Goodatconnect4 6 months ago
@gergenheimer I agree that the government cannot run a permanent deficit since this is a misuse of resources. However, anyone who has worked for a business must surely realise that "production" does in fact increase when spending rises, that many goods are not particularly scarce. Unemployment detroys effective demand and causes unemployment, even though business have spare capacity and the unemployed have needs. This is why govt should save in booms and spend in bust. But they dont...
dfjpr 1 year ago
@gergenheimer ... they only spend, and on top of that we have a process of unlimited money creation going on which is distorting market signals and causing recurring bubbles to occur, not to mention diversion of savings from productive into ponzi-style speculative activities which do not add to society as inflation continues to punish work and savings. I cannot believe the US/UK think we're in a problem of too little spending right when our problem is not enough savings & their productive use!!
dfjpr 1 year ago
@Eisen89 "First, the recovery is coming along slowly." I don't believe that. I believe that the public is cutting back and govt spending is replacing it. We're playing a game of poker where the loser ends up in excess debt.

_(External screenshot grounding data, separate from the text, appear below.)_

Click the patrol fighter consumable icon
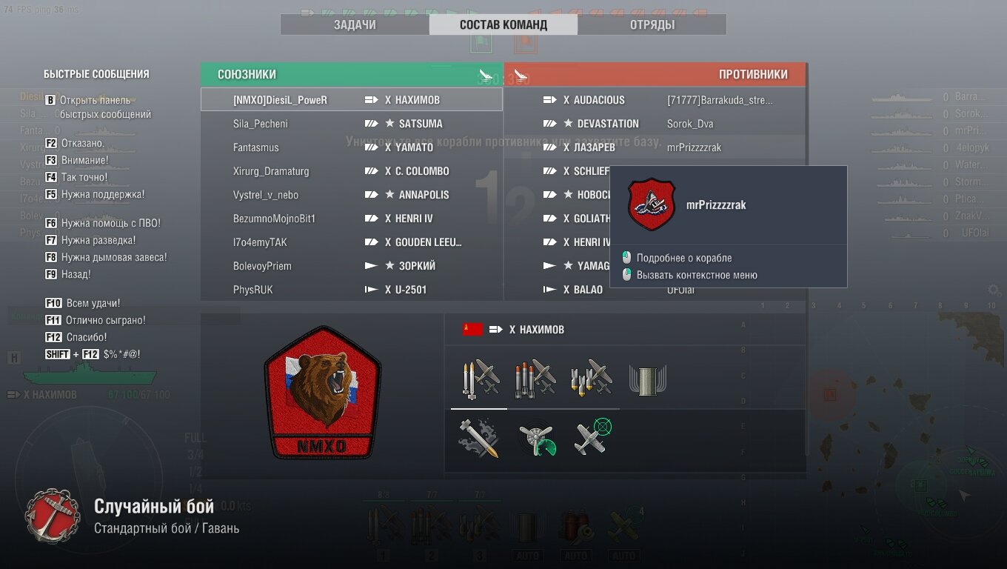Image resolution: width=1007 pixels, height=569 pixels. [592, 437]
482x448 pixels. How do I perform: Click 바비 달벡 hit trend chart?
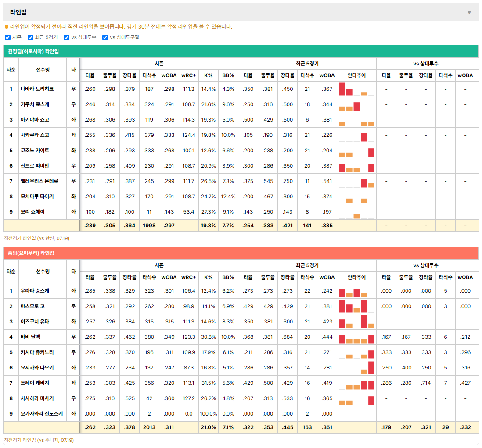tap(356, 337)
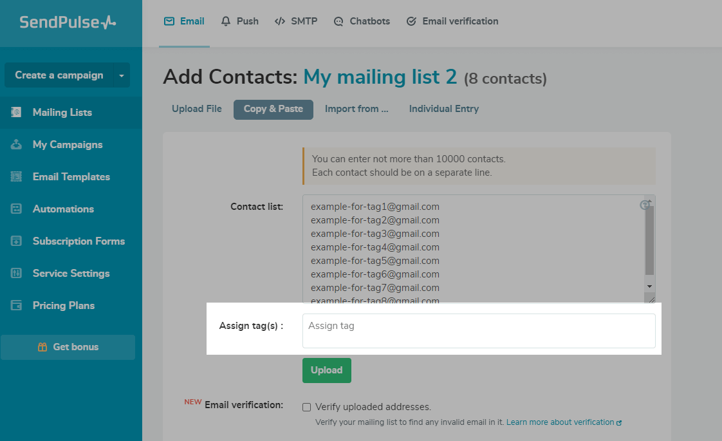
Task: Click the Mailing Lists sidebar icon
Action: (17, 112)
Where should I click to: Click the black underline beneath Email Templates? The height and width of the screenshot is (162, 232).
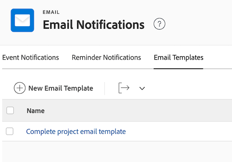tap(178, 69)
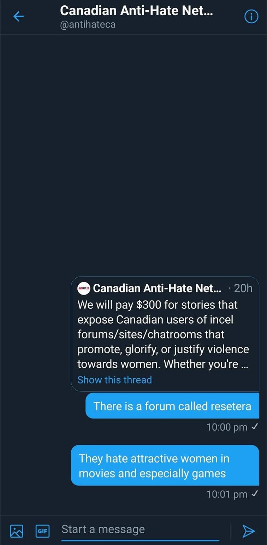Tap the checkmark beside 10:01 pm
This screenshot has height=545, width=267.
pyautogui.click(x=254, y=494)
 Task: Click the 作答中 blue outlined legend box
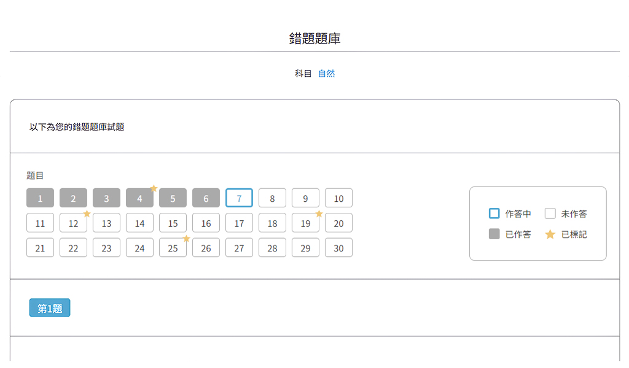[494, 213]
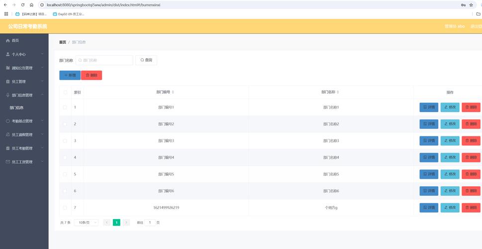482x249 pixels.
Task: Collapse the 部门信息管理 sidebar menu
Action: coord(24,95)
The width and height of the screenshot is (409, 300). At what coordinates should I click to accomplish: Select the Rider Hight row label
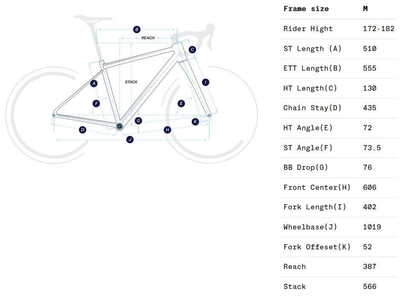coord(308,29)
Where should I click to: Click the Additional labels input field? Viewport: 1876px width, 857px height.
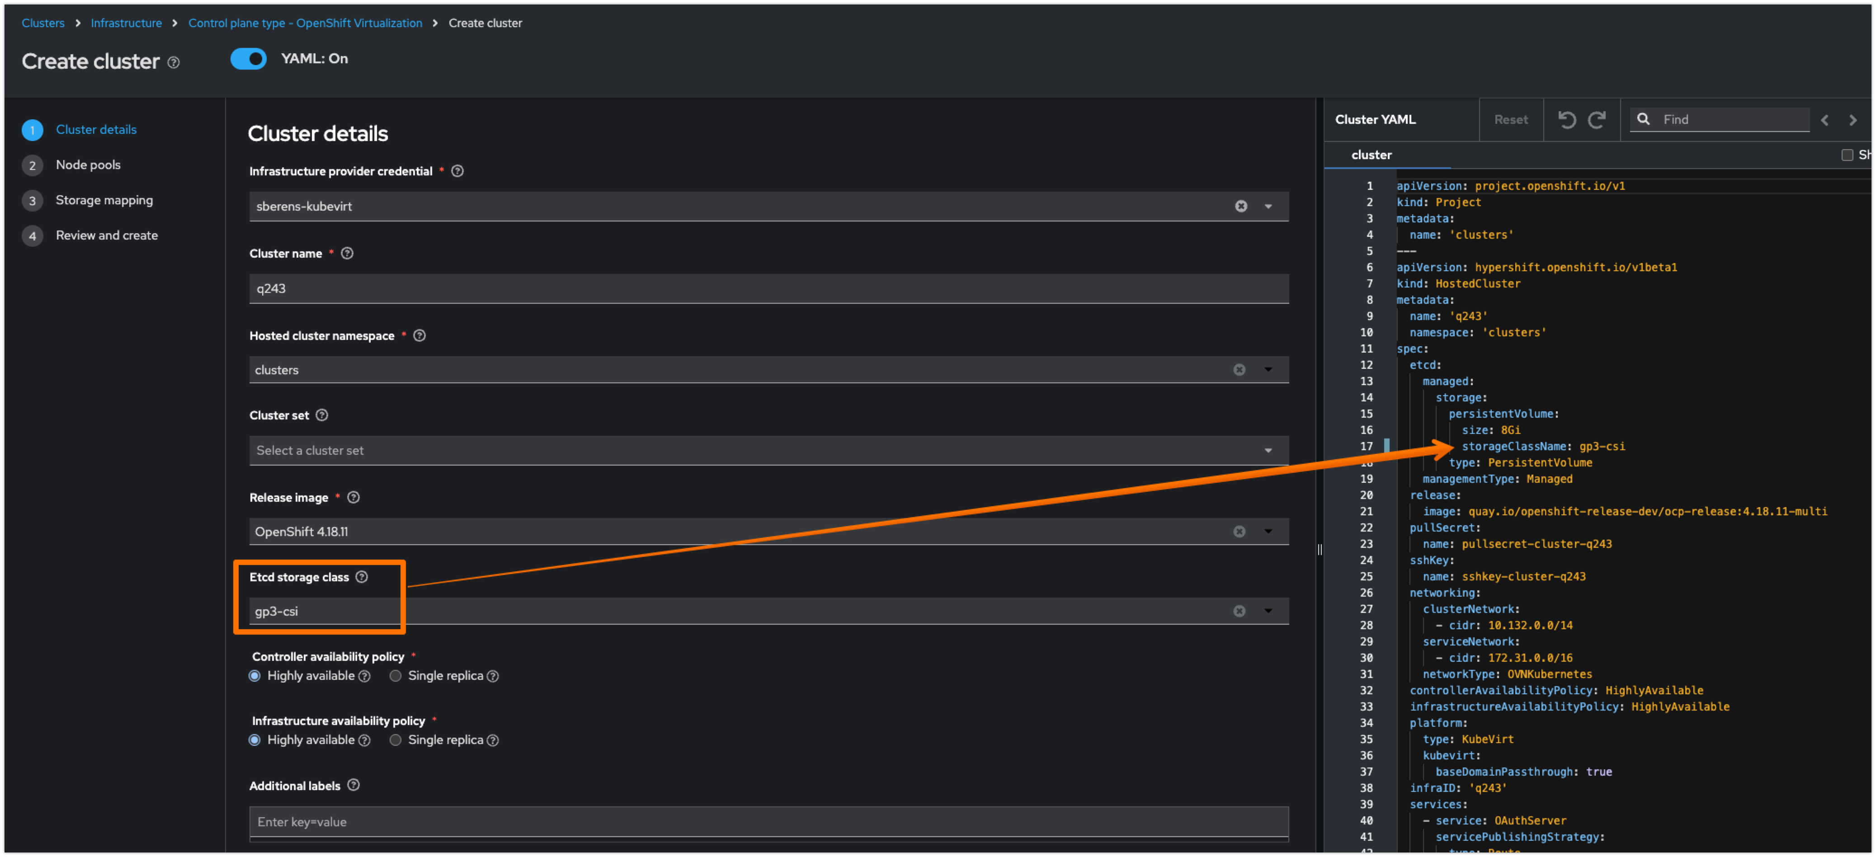pyautogui.click(x=768, y=821)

To recover, the govt would have to step up and get into enough debt for everyone to get out of debt. Trouble is, that would leave us back were we started, in excess debt. Unless they print money, which is a default since we had expected the debts to be repaid, not printed.
dfjpr 1 year ago
@Eisen89 note that China, Germany, and Australia all ran budget surpluses, which is what keynes recommended, government savings which are now available to spend. US did not. My view as to events is eventually some price deflation from an austerity budget, accompanied by some continued deficit spending monetized by the Fed (base (equity) money supply inflation). Otherwise debt levels would have to stay ridiculously high, not to mention the coming unfunded US liabilities.
dfjpr 1 year ago
@Eisen89 I appreciate your comments, In my view the main issue with this recession is that it is not a business cycle downturn, but a balance sheet recession. Or in other words, not an issue of profitability, but of solvency due to excessive debt. Japan had the same issue but much worse in 1989. My concern is that if we reinflate using debt, the problem remains indefinately, so printing may be better, but that perpetuates moral hazard and punishes savers by transferring wealth to speculators.
dfjpr 1 year ago
@dfjpr You are pretty much separating the problems. Question is: Is the US profitable enough to pay off their debts? What is the US using their freshly printed money on? More socialism programs? Bailouts? You mentioned Japan. Heard of the term: Zombie banks?
crossxlui 1 year ago
@crossxlui thanks for the response. I read a book by Richard Koo, Chief economist of Nomura, about the japanese recession vs todays in the West. My understanding is that both are "balance sheet recessions", where it is no longer an issue of profitability, but of solvency due to a rapid plunge in asset values. In both cases there was an asset price bubble, the values were unjustified on a Discounted cashflow basis. This means that otherwise profitable businesses were temporarily (up to 10 years)
dfjpr 1 year ago
... were dropped into -ve equity. Therefore the "zombie" banks were perfectly viable businesses, but were technically insolvent. In fact so many businesses were technically insolvent that their closure would have largely disintegrated their economy, and goodbye 2nd largest economy in the world. we could close them, but why bother closing otherwise extremely competitive and profitable businesses such as Sony, mitsubishi, honda, nissan, nomura, they all had +ve cash flow, and so given enough time
dfjpr 1 year ago
@grandmasterqz
its a tailor made fairytale for simpletons like yourself, who are oblivious to real world economic and financial market realities.